> **Problem to solve**: Set every entry down again, unchanged, picture-free.

Pixel coordinate grounding data

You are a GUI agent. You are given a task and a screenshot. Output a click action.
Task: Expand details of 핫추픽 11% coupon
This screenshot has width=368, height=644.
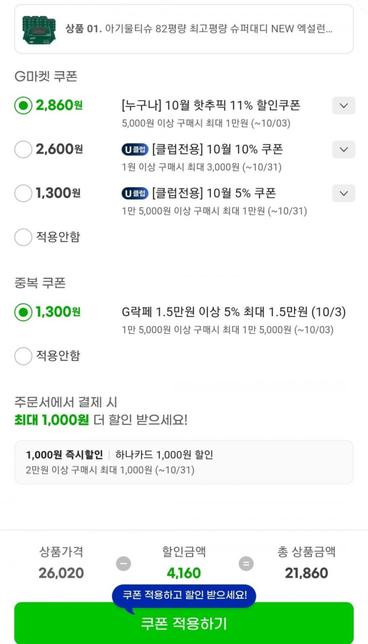click(x=343, y=106)
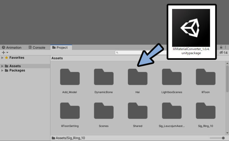
Task: Toggle the Project panel lock
Action: (x=221, y=47)
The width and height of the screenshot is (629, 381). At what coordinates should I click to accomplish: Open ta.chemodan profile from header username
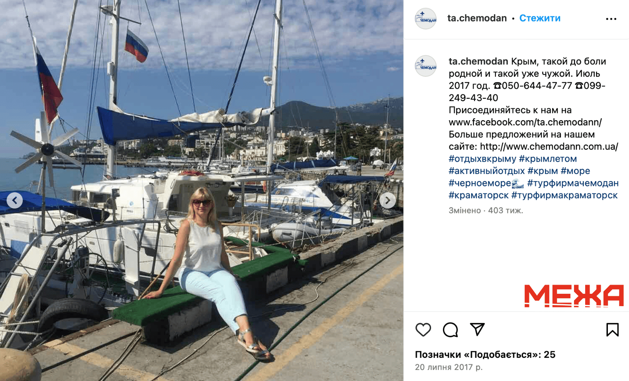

> **Reply to the exercise**:
You are a GUI agent. You are given a task and a screenshot. Output a click action.
Task: Expand details of 핫추픽 11% coupon
This screenshot has width=368, height=644.
click(x=343, y=106)
Task: Toggle the Project panel lock
Action: (x=221, y=47)
The width and height of the screenshot is (629, 381). At what coordinates should I click to accomplish: Open ta.chemodan profile from header username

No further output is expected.